The news of Mantle’s passing reverberated through the Yankee clubhouse, casting a somber pall over the team that had been gearing up for a historic postseason run. The Yankees, adorned with black mourning bands topped by a small number 7 on their left sleeves, paid homage to the legend who had been an inspiration to many.

Eddie Layton’s organ rendition of “Somewhere Over the Rainbow” at Yankee Stadium, echoing Mantle’s favorite song, marked the first home game after his passing. The Yankees played the rest of the season with heavy hearts, their aspirations shadowed by the absence of a larger-than-life figure.

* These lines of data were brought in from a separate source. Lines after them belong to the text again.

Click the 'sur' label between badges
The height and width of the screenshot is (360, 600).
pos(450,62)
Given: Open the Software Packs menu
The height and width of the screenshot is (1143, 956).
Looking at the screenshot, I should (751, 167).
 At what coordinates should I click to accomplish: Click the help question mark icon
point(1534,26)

Phil Rizzuto, angered by a television station’s refusal to grant him leave for Mantle’s funeral, abruptly resigned from his play-by-play announcing job. The Yankees, a team now playing for more than just a pennant, carried the weight of tears in their eyes and the memory of a fallen hero. The marquee proclaimed, “Mickey Mantle, a Yankee Forever,” and the fans, joined by the Indians, bowed their heads in a moment of silence, a tribute that echoed across major league ballparks.

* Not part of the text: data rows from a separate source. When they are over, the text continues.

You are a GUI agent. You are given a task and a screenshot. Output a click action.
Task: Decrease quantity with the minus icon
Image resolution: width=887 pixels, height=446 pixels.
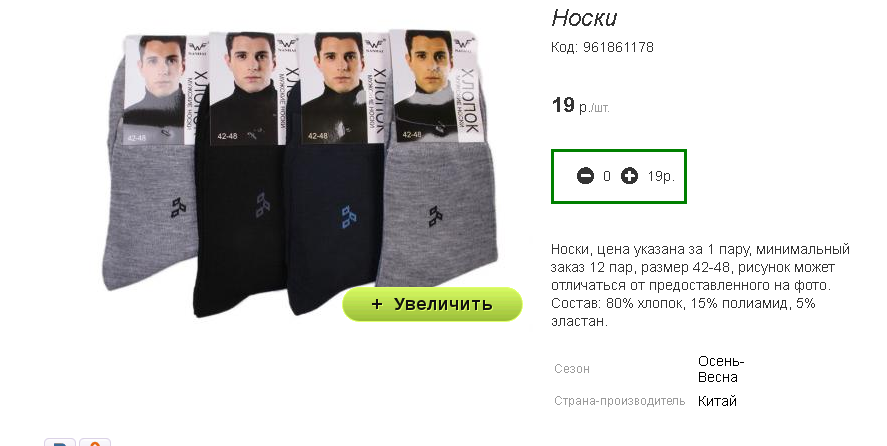[x=585, y=176]
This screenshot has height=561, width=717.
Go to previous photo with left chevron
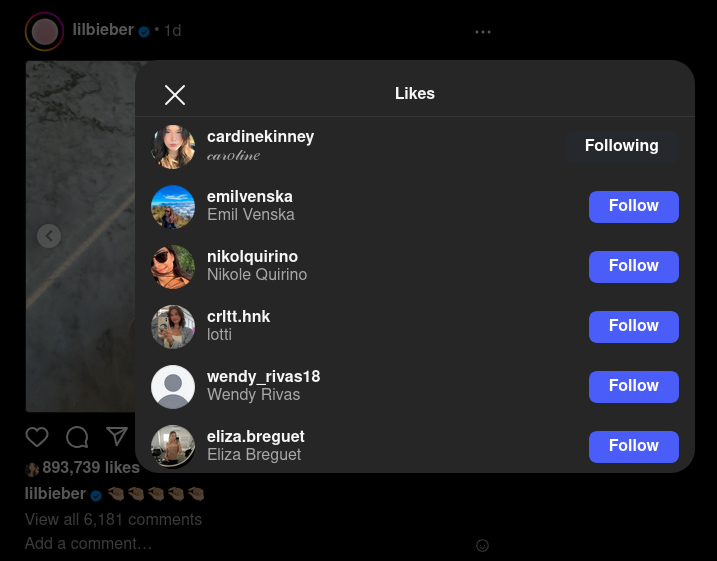(x=49, y=236)
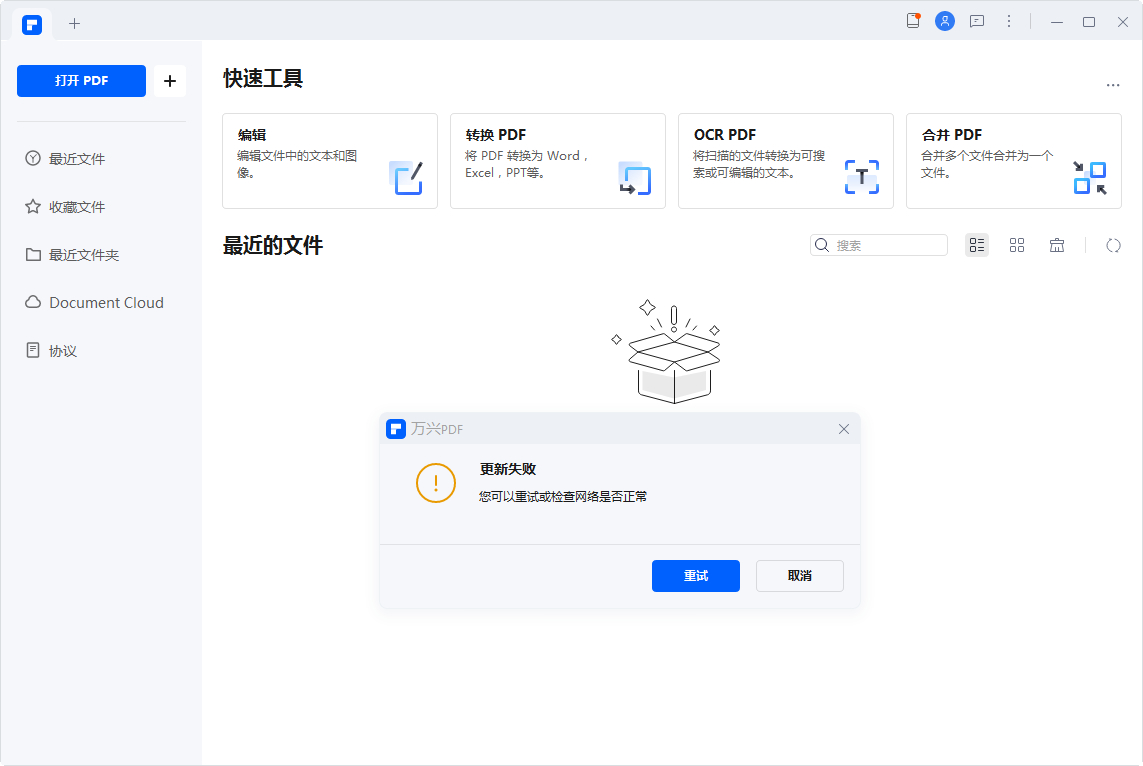Viewport: 1143px width, 766px height.
Task: Open the OCR PDF tool
Action: tap(785, 161)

In a farewell to Mantle, the Yankees played an emotional game against the Indians, with David Cone taking the mound. The pitcher, inspired by Mantle’s legacy and acutely aware of the stakes in the pennant race, delivered a sensational performance. The Yankees won 4-1, with the echoes of Mantle’s spirit resonating through the stadium.

The 1995 season, marked by both triumph and tragedy, became an emotional chapter in the Yankees’ history. The tears shed for Mantle were not just for a fallen legend but for the passing of an era, a moment when the Yankees played not just for victory but to honor the legacy of a larger-than-life hero.

How do you rate the 1995 New York Yankees?